**** Texto de origem

Alaíde Costa lança primeiro DVD em 60 anos de carreira

Alaíde Costa não gosta de se encontrar com a própria voz. “Quando alguém bota uma música minha para tocar, toco para outro canto”, diz a cantora, vestida com uma capa de seda preta bordada com canutilhos, como se fosse para um baile de gala. 

Mas a roupa de festa foi usada para passar o dia num estúdio da Vila Romana.É que no seu aniversário de 80 anos, em 8 de dezembro, ela terá de se confrontar com a sua voz casada com sua imagem: é quando será lançado o primeiro DVD da história de Alaíde, apelidada a Mãe da Bossa Nova. 

 
“E eu lá sei por que nunca tinham filmado um show meu?”, diz ela quando questionada se a demora era uma vontade sua, para preservar o foco na voz. Como a maioria dos expoentes da bossa nova, a carioca dispensa firulas e estéticas complexas. 
 
Há 60 anos, se esmera para trabalhar sons básicos de sua voz baixa e novas construções para canções consagradas. 
 
A gravação, que também originará um programa no Canal Brasil, foi um passeio pelo repertório das seis décadas de carreira da cantora carioca.
 
Tem Milton Nascimento, Johnny Alf, Oscar Castro Alves, Vinicius de Moraes. Tudo acompanhada por violão, baixo acústico e uma bateria de jazz ­que ela classifica como “uma coisa de outro mundo”. 

 
“Estou acostumada a ter a voz acompanhada só por flauta, piano, violão e olhe lá.” A bossista não é de ousar. Gosta dos seus arranjos minimalistas e da voz baixa e elegante. 
 
“No próximo a gente faz só você e um naipe de flautas. Quinze músicas!”, brinca o produtor Thiago Marques Luiz, que a convenceu a fazer as leves mudanças na sua lógica de trabalho. E também a voltar a cantar músicas com que não se encontrava há décadas, caso de “A Voz do Povo”, de João do Vale.
 
Ficar nu?

Os últimos tempos têm sido de debutes para Alaíde. Em 2014, lançou “Canções de Alaíde” seu primeiro álbum de composições próprias, em parceria com gente como Vinicius de Moraes ­”Amigo Amado”, de 1973, e “Tudo o que É Meu”, de 1965­e Milton Nascimento. Agora, se arrisca (de leve) em um cancioneiro que até então não tinha registrado.

********
**** Material fornecido

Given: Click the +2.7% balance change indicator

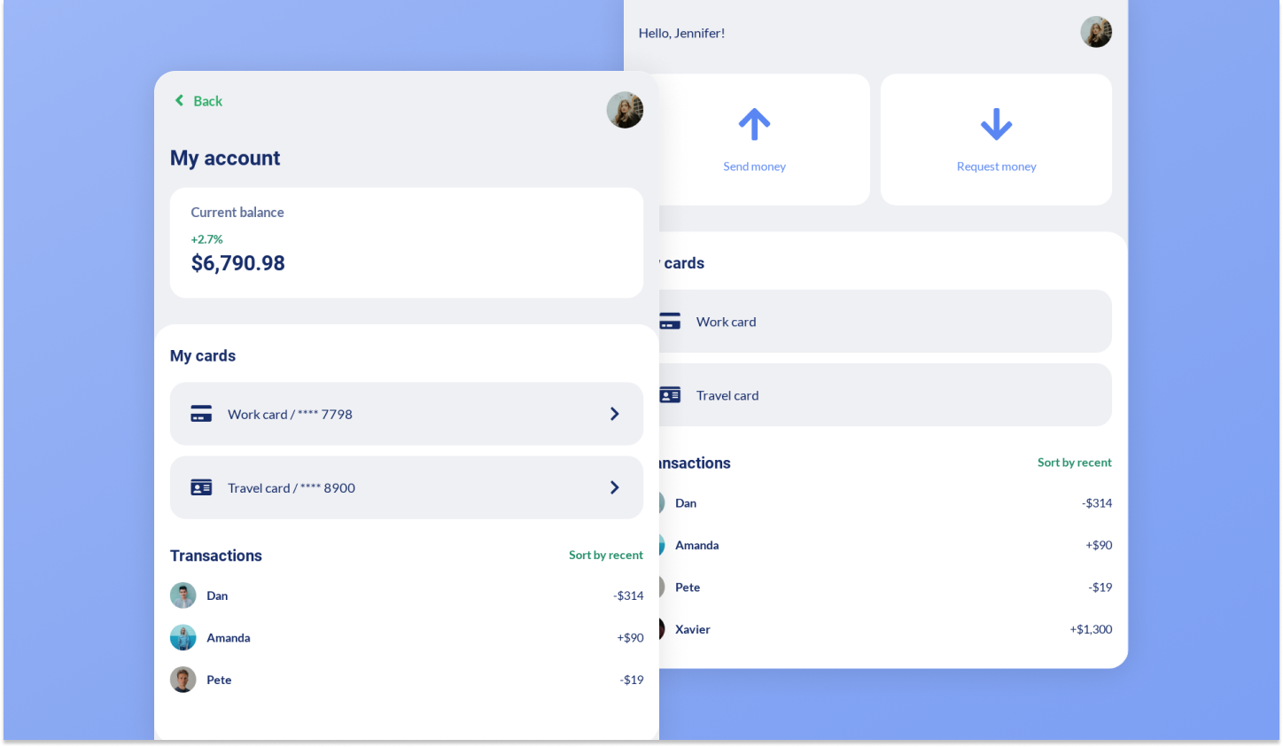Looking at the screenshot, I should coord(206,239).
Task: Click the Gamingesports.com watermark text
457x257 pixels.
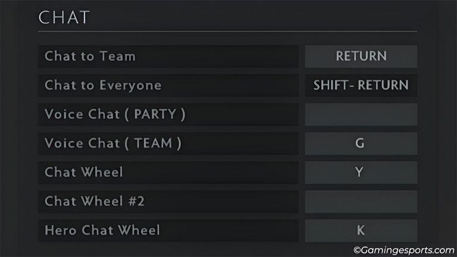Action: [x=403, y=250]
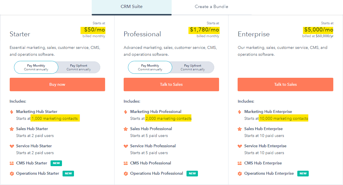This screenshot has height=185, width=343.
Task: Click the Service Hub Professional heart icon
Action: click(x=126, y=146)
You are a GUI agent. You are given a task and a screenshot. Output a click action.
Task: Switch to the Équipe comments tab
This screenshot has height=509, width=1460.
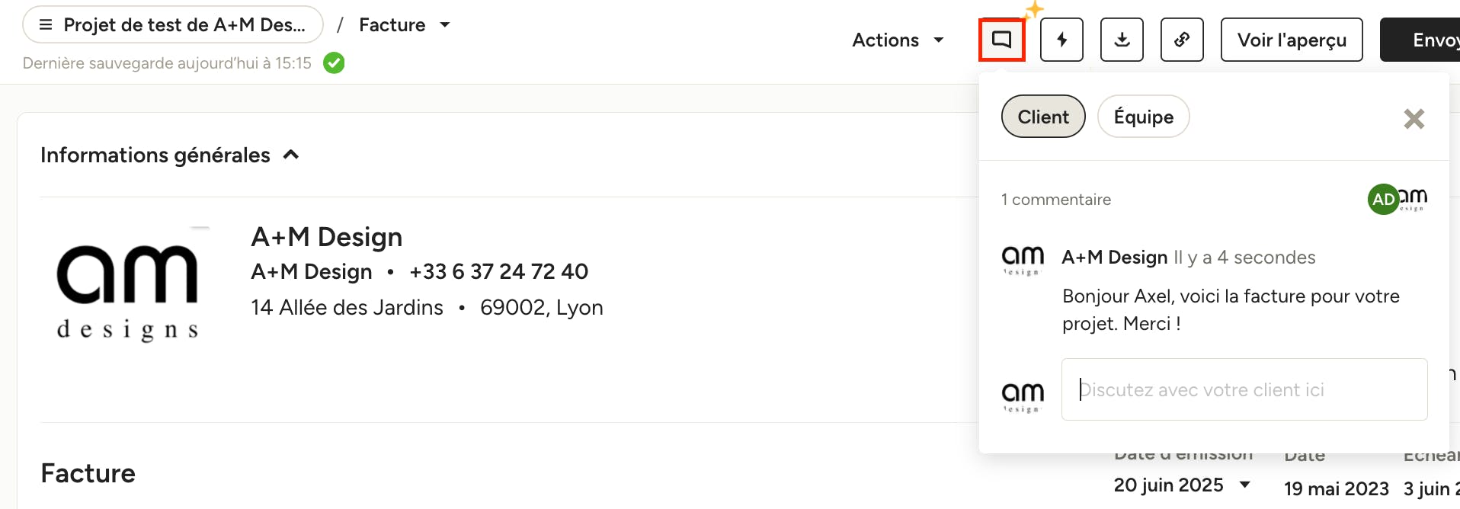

********
**** Material fornecido

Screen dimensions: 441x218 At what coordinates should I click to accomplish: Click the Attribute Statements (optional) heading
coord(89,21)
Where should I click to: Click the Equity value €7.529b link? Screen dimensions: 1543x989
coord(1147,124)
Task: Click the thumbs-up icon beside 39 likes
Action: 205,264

********

**Exercício breve:** Com base no texto de origem, explique por que Alaíde Costa usou roupa de festa para passar o dia num estúdio da Vila Romana. Responda em uma a três frases. As entradas não são usadas aqui.

**Resposta escrita:** Porque, no seu aniversário de 80 anos, em 8 de dezembro, será lançado o primeiro DVD da sua história. Com isso, ela terá de se confrontar com a sua voz casada com a sua imagem.